Task goal: State, as a single number, how many lines in the data below contain "each".

--------

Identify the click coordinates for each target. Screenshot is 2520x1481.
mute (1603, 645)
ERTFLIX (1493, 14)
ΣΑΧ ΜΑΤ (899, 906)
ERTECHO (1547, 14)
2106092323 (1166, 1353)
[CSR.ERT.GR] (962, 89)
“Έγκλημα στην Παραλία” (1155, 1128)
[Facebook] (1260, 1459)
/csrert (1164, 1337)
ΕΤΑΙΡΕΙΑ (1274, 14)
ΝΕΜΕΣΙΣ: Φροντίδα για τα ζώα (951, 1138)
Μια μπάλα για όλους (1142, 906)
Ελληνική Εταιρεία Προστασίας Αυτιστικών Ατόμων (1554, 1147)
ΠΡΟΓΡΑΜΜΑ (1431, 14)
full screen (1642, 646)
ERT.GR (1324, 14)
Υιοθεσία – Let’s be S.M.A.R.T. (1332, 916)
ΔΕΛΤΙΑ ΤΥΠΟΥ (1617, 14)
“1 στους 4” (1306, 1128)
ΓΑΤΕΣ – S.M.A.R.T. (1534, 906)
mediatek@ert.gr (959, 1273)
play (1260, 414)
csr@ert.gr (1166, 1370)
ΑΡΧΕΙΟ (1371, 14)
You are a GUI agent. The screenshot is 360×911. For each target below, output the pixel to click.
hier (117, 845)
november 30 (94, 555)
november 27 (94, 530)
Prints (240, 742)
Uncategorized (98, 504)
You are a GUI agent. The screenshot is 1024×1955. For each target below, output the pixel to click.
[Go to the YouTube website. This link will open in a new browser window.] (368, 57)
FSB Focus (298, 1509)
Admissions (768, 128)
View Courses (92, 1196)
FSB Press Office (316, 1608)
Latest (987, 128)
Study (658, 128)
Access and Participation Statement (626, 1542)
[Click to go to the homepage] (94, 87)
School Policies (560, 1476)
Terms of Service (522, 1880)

--------

Output for this exercise: 3